Dorsey thinks football is a "release valve", and cites the resignation of a royal family member in Saudi Arabia in 2012 as an example. He was pressured to leave by groups organised by Saudi football fans.
In recent years, Saudi Arabia has seen a huge upsurge in the popularity of football. Some have even started to question whether it is a threat to Islam. Last month, Sheikh Ibrahim Al-Zobaydi, a Saudi cleric, posted a video of himself denouncing "sports fanaticism". He timed the release with a game between two of Saudi Arabia's top teams - Al-Nassr and Al-Hilal. The video has racked up 700,000 views.
Meanwhile, author and cleric Ayid Al-Qarni disagreed, tweeting to his five million followers, "To #Al-Nassr I dedicate my book 'Smile' and to #Al-Hilal I dedicate my book 'Don't be sad'."
Of course the conversation soon turns to the World Cup. Qatar was regarded as a shock decision in the West when they were chosen by FIFA to host the 2022 World Cup. Critics cited a lack of "football culture", the hot climate, even throwing about corruption allegations. But Sepp Blatter of FIFA was unequivocal in his support.

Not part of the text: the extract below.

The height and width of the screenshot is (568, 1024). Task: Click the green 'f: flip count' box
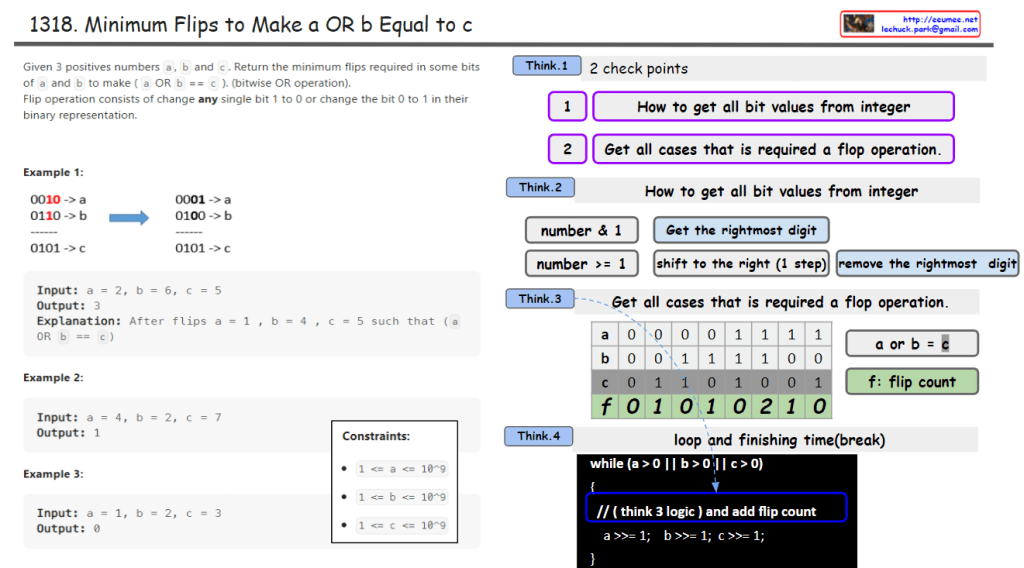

"The Arabic world deserves a World Cup. They have 22 countries and have not had any opportunity to organise the tournament," he told reporters in 2010.
Dorsey puts the negative reaction to Qatar hosting the competition as good old-fashioned post-colonial racism.

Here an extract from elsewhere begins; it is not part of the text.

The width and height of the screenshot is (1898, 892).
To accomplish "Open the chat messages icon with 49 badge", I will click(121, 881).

"A lot of it is shaded with envy, bigotry, arrogance and a degree of ignorance. If you look at the three years after Qatar won the bid - human rights groups have been able to publish their reports actually in Doha, which is quite rare in the Middle East.
"They've also made moves to address living conditions and even tackle the immigration cycle," he adds, referring to the onerous bureaucracy and malignant credit arrangements affecting migrant workers across the Middle East. The Qatari government is making some progress in regulating migrant worker employers and is believed to be working with the Indian government on this.
The Guardian recently published a series of investigations into working conditions for construction workers building new stadiums in Qatar, but Dorsey dismisses the enthusiastic journalism as late to the party.
"I first wrote about this issue in 1976. It's an old story. But while the Qataris knew the World Cup would give them a lot of leverage around the world, perhaps they didn't realise that it would give human rights groups and journalists a lot of leverage back."
Nevertheless, the World Cup may solidify existing football support while playing into Qatar's expansive "soft power" foreign policies.
Dorsey admits that football was once a non-entity. Until recently, Qatari and UAE clubs didn't cater to foreign nationals, only to nationals.
"The British CEO of a club in Abu Dhabi started catering to non-nationals a couple of years ago. Within a matter of months, he had quadrupled spectatorship in his stadiums."
Now, says Dorsey, there is even talk of moving the clubs out of the local sheikhs' hands and into public ownership - which would further legitimise expressions of democracy: fans acting together for a greater good. That's perilously close to democracy - which many Middle Eastern states are slowly preparing themselves for.